Il lusso maturo: come essere glamour e con personalità nelle Feste.
- Terry

- 17 dic 2025
- Tempo di lettura: 7 min

Hai già scelto il look per le Feste? Soprattutto Capodanno condizionerà tutti gli altri giorni dell’anno allora è meglio farsi trovare in forma smagliante così l’Universo avrà un occhio di riguardo!
Scintillanti ed eleganti ma senza esagerare, dobbiamo sempre sfoggiare il nostro gusto per le cose belle e raffinate perché in questo caso l’età conta.
Una volta si diceva “la vita inizia a 40 anni”. Poi si è passati a 50, infine a 60, man mano che il progresso ci regala nuove tecnologie cosmetiche, nuovi modi di sentirsi e nuove conoscenze per mantenerci sani e attivi, si aprono davanti possibilità inaspettate e prospettive di vita migliori e decisamente motivanti.
E allora noi donne rinasciamo e riscopriamo l’indipendenza che, insieme alla consapevolezza di noi stesse e del mondo che ci circonda, ci permette di godere al meglio la vita.
Se sei una donna matura e vuoi sentirti elegante, luminosa e super a tuo agio, sei nel posto giusto e ti guiderò a scegliere il meglio per iniziare l’anno brillando.
Dimentica l’idea che dopo una certa età “non si possa osare”: le Feste sono il momento perfetto per sfoggiare un look che parli di te, che brilli, senza luccicare troppo, e che ti faccia sentire splendida fino all’ultimo brindisi.
Ma attenzione: il look di una donna deve raccontarne la personalità e rispecchiarne il vissuto, non farsi ricordare per eccentricità o cattivo gusto. Quindi l’invito è quello a non esagerare, di non usare troppi accessori vistosi.
Che sia a casa con la famiglia, a un party glam con amici o per un cenone rilassato in montagna, il look più appropriato sarà sempre in versione luxury, grazie a dettagli d’effetto mischiando paillettes, pizzi e velluto per bluse, gonne, abiti e pantaloni.

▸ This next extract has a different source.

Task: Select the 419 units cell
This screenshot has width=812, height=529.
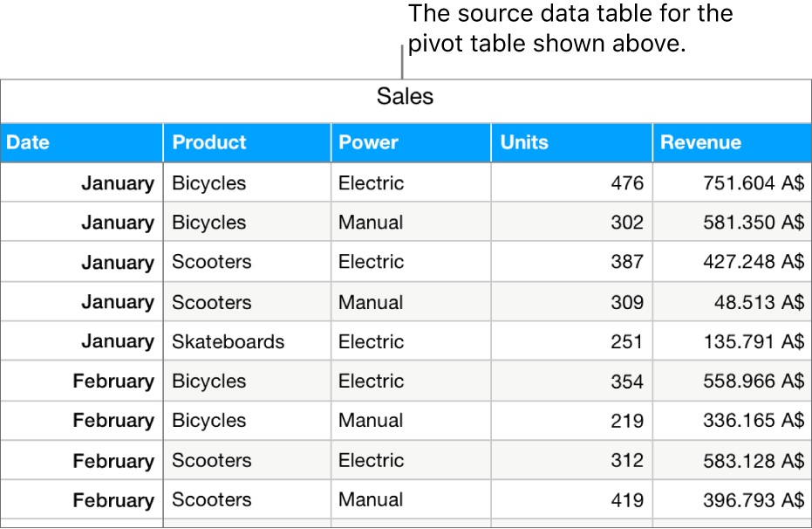Action: [x=627, y=500]
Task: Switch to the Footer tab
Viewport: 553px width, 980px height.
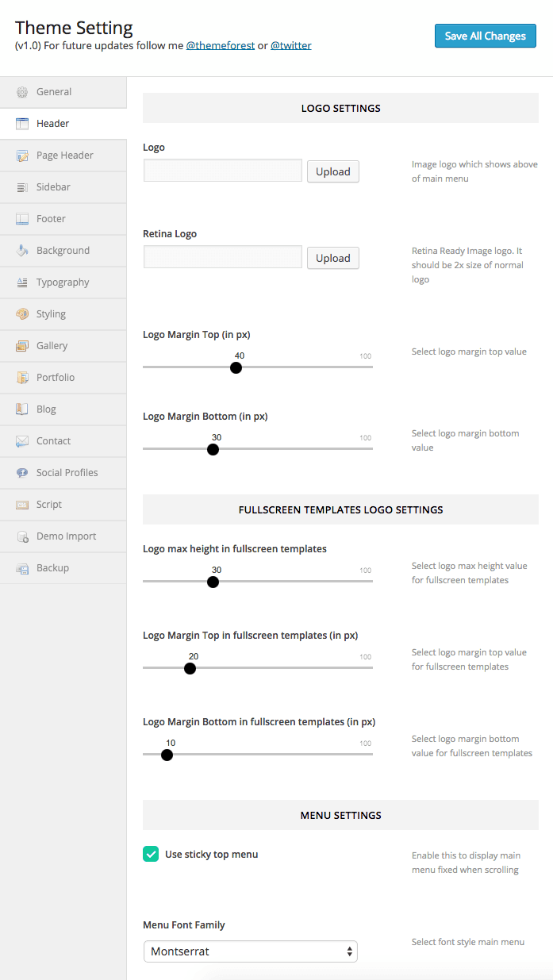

Sapete che il sette è un numero che ricorre spesso nei miei suggerimenti quindi eccoti i miei sette suggerimenti che puoi realizzare anche pescando dal tuo armadio!
1) Slip dress: Gli slip dress, ovvero quegli abiti realizzati in seta o satin, con spalline sottili e gonna lunga o midi, che ricordano una sottoveste, sono senza dubbio uno dei modelli più chic ed eleganti da indossare.
Sono modelli abbastanza semplici ma sensuali ed è possibile dare uno swing con gli accessori e i capospalla. Indossa abiti sottoveste essenziali con cappotti fury e maxi pellicce o ancora cappotti dai colori accesi come rosso e viola oppure bomber calibrati ricoperti di micro paillettes. È possibile giocare con gli accessori, accostando clutch gioiello o borse in velluto borgogna, mentre ciabattine slippers, magari ricoperte di paillettes o decori sparkling, sono le più cool da indossare sotto uno slip dress.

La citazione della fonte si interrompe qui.